La década perdida no nos la quita nadie. Esa se ha ido y no va a volver, así que el ejercicio saludable consiste en retener lo bueno y aprender de lo malo. Para las resacas hay que usar el espidifen del optimismo porque si no, el ruido de la autocompasión terminará por eternizar tu dolor de cabeza. El país empieza a estar en crisis y la noticia es mala. Es absurdo ocultarlo; todo cambio de ciclo económico genera inestabilidad e impacto social y este no va a ser una excepción.

Por otra parte ha sido este modelo de desarrollo el que ha sido incapaz de satisfacer las necesidades del sentido común. En su mejor época nos ha hecho mileuristas y a partir de hoy nos convertirá en parados. ¿Cómo va a reaccionar la generación X?; la conciencia de habernos jodido para nada ¿Será la chispa que nos despierte de nuestra pereza?. Las oportunidades suelen salir de las cenizas de lo anterior. En este sentido no pensamos que la crisis será el caos, pero si va a mover engranajes y aunque se parta del peor sitio en la pole, el cambio siempre es una opción si se quiere aprovechar.

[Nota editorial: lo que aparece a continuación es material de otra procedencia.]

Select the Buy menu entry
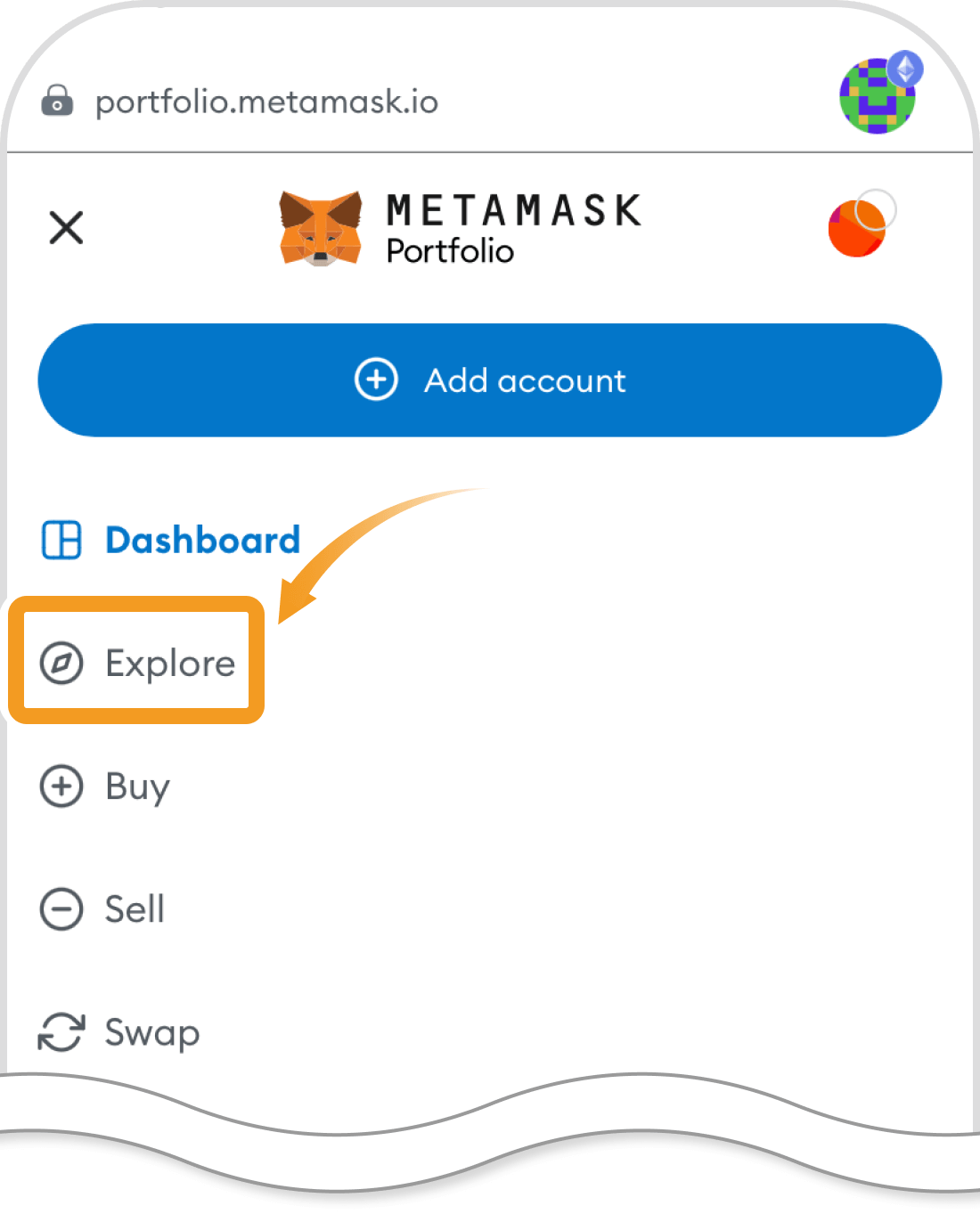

La política tendrá mucho que decir y una oportunidad inmejorable para demostrar que sirve para algo; pero somos los mileuristas los que tendremos que demostrar que existimos, los que tendremos que quejarnos de manera colectiva si queremos llegar a algún sitio. De aquí a poco tiempo volverán a reorganizarse algunas fichas del juego. Lo normal, lo que siempre ha pasado, es que los fichatenientes acaparen más y sigan precarizando al resto con mayores argumentos; pero no tiene por que ser así. El capital es miedoso y lo bueno de la historia es que si no se olvida, no nos condena a repetirla.